Five years after Google made AlphaFold freely available, over one million Asia-Pacific researchers are using the protein-folding AI to tackle deadly diseases, discover new life forms, and rewrite evolutionary history. From Malaysia's fight against a "silent killer" to Japan's hot spring discoveries, APAC scientists represent more than a third of AlphaFold's three million global users.
Google just dropped compelling evidence of how its Nobel Prize-winning AlphaFold is reshaping scientific discovery across Asia-Pacific. The numbers tell a remarkable story - more than one million researchers in the region are now using the protein-folding AI, making APAC responsible for over a third of AlphaFold's three million global users.
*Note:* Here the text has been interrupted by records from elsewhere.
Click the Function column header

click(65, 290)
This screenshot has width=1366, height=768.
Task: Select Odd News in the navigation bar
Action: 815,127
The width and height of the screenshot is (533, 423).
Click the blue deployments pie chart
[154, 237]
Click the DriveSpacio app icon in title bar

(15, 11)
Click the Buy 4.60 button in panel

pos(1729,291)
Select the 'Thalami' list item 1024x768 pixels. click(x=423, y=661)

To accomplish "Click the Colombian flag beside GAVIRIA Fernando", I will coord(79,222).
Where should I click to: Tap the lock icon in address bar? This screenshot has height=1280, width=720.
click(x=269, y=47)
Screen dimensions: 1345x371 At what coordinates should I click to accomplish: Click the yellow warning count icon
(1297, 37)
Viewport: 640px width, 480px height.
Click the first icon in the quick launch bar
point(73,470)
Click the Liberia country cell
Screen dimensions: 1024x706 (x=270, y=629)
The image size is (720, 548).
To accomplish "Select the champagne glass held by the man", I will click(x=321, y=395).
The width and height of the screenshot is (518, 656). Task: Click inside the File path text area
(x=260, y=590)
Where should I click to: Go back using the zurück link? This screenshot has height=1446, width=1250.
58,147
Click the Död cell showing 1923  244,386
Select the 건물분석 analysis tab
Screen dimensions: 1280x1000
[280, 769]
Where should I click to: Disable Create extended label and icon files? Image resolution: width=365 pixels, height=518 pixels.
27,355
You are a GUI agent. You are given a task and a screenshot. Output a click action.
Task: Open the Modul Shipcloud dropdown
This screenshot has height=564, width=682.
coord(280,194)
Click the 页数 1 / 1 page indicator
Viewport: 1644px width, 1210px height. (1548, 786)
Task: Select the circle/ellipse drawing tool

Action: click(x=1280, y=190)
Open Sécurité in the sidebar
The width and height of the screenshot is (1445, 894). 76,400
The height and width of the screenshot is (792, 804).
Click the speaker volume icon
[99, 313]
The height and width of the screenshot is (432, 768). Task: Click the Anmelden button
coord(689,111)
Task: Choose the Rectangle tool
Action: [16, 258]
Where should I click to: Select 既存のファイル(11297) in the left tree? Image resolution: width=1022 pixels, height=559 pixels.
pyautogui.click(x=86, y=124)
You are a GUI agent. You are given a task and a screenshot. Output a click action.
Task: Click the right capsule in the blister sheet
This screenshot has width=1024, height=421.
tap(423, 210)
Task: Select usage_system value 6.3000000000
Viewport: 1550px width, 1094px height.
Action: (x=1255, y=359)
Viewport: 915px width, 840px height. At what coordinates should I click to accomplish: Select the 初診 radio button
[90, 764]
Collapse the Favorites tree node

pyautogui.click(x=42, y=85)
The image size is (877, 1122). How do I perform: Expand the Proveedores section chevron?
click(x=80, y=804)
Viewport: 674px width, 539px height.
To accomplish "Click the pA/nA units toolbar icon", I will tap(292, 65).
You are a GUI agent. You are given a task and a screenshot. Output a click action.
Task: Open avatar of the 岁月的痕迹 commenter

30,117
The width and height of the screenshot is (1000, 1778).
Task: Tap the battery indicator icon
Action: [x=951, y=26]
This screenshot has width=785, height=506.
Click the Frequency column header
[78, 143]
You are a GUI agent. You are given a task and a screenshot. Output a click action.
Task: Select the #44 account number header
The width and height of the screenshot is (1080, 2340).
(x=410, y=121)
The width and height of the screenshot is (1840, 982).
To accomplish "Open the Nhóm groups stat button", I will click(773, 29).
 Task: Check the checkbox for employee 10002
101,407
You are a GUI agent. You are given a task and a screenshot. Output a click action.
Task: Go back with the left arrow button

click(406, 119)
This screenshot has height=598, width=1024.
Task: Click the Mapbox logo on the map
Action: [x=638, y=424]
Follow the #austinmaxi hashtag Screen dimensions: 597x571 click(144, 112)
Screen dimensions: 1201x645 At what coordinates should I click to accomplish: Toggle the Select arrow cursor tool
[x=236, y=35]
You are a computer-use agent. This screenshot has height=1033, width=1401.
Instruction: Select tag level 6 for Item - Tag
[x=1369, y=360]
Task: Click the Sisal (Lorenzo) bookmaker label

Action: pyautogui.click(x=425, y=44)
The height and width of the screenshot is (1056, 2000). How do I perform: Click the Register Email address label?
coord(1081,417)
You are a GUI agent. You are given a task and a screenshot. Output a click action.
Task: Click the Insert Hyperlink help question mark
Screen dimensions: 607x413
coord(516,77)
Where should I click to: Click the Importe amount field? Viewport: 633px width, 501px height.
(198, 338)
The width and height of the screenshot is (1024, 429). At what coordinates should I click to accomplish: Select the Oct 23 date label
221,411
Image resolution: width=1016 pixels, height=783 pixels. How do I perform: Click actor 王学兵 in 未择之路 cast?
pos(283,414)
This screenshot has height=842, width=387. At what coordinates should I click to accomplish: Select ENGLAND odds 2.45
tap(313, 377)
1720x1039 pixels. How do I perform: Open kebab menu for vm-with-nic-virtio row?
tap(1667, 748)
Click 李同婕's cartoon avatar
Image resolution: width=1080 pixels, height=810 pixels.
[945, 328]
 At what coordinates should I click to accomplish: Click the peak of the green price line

The regional adoption surge comes five years after Google made AlphaFold freely available to scientists worldwide. What started as an ambitious AI project to predict protein structures has evolved into a fundamental research tool driving breakthroughs from Malaysia to Japan.
"AlphaFold is like the internet for structural biology," Professor Ji-Joon Song from Korea's Advanced Institute of Science & Technology told Google researchers. His team used the AI to map previously invisible regions of proteins linked to cancer development.
In Malaysia, the stakes couldn't be higher. Dr. Su Datt Lam's team at the National University of Malaysia is racing against melioidosis, a bacterial disease that claims nearly 90,000 lives annually. The "silent killer" spreads through contaminated soil and water, but AlphaFold is helping researchers understand how the bacterium's proteins help it survive and spread.
The breakthrough moments keep coming. At Singapore's Agency for Science, Technology and Research, researchers Jackwee Lim and Yinxia Chao created the first complete 3D visualization of a protein linked to Parkinson's disease. Their discovery revealed how the body's immune system can disrupt normal protein function - opening entirely new pathways for earlier diagnosis and targeted therapies.
But it's Taiwan's discovery that really showcases AlphaFold's predictive power. Dr. Danny Hsu's team at Academia Sinica used the AI to study a mysterious protein structure. AlphaFold predicted something unprecedented - a "71-torus knot," a protein fold more complex than anything scientists had ever documented. When the team confirmed this prediction in the lab, they proved AlphaFold could help discover completely new biological phenomena.
Perhaps the most surprising application comes from Japan's hot springs. Dr. Syun-ichi Urayama's team was studying microbes in these geothermal environments when they stumbled across unusual viruses. Using AlphaFold to predict their protein structures, the researchers confirmed these belonged to a widespread but previously unknown family of life - essentially rewriting a branch of molecular evolution.